I recently read Strangers by Belle Burden, her memoir about the abrupt end of a 20-year marriage. It hit painfully close to home.
Throughout the book, I felt genuine empathy for Belle, followed by a surprising and uncomfortable emotion: jealousy.
Belle is a Vanderbilt heir. When her world fell apart, her grief experience looked very different than mine. She lost herself on long walks through the idyllic streets of Martha’s Vineyard. Her teenage daughters comforted her with homemade pasta.
When my life fell apart, it was a total sh*t show.
My world didn’t stop because I was in pain. Bills still had to be paid, client deliverables still had deadlines, and my young sons were in no position to cook anything. Not even toast.
One personal memory stands out above the rest. I received a text from my lawyer, the kind that changes everything, just minutes before I had to lead a 90-minute virtual session for a Fortune 500 company on delivering and receiving feedback. (I could teach a masterclass in compartmentalization, by the way.) I remember gasping, blinking back tears, and then stopping that emotion mid-experience because now wasn’t the time. I’d get to it later. And by later, I mean a few years later. (Not healthy, but I’m keeping it real.)
That season was absolutely depleting. And my jealousy isn’t meant to diminish Belle’s experience. It’s an acknowledgment that my story is like so many of the people you lead – carrying something intense in the background of life, but still showing up to do what that old Dunkin’ Donuts commercial reminds us: we’ve still got to make the donuts.
We’re not tone-deaf leaders. We know there are countless people on LinkedIn right now – hustlers, professionals, parents – quietly carrying something heavy while still suiting up and delivering. This post is for them. And for the managers who lead them.
If you lead people going through hard times:
Give grace – but make it structured grace.
- If someone on your team is going through something significant, offer them a defined window to grieve, stabilize, and work through it. Open-ended ambiguity doesn’t help them – it traps them.
- Encourage professional support. Normalize counseling. Share your company’s resources proactively, not as an afterthought.
- Agree on a timeline together. What does “getting through this tough patch” look like over the next 30, 60, or 90 days? A clear, co-created plan gives them agency and gives you both something to hold onto.
- Keep the performance bar visible. People in crisis still need to know where they stand – for their confidence, their sense of normalcy, and their job security. Quietly lowering standards without saying so isn’t kindness. It’s a slow erosion of their dignity.
- Check in, don’t check up. A brief “how are you doing today?” signals care. Hovering signals distrust. Know the difference.
That’s not lowering the bar. That’s leadership.
If you’re the one showing up anyway:
You’re not alone – and you’re not weak for struggling.
- Communicate your needs clearly and early. Vague signals lead to assumptions. Your manager can’t support what they don’t understand.
- Build your support system outside of work. Whether that’s childcare, counseling, a trusted friend, or a season of structural flexibility – don’t try to white-knuckle this alone.

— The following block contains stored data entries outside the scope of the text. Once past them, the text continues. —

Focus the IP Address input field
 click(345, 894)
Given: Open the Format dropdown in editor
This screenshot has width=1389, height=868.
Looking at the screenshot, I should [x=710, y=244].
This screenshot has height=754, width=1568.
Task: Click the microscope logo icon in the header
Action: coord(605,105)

- Be honest with your manager, but be strategic about what you share and when. You’ve built real credibility. Protecting it isn’t about hiding your humanity – it’s about not letting your crisis become your headline.
- Protect your routines where you can. The small anchors – a morning walk, a consistent start time, one task you finish each day – matter more than you think. They signal to your nervous system, and to your team, that you’re still here.
- Give yourself permission to not be okay, and then permission to keep going anyway. Both can be true.
Here’s what I know for certain: whatever you’re carrying right now is temporary.
We will all go through something. The best teams – and the best leaders – make room for that truth while still holding each other accountable.
Grace and standards aren’t opposites. The best leaders know how to hold both.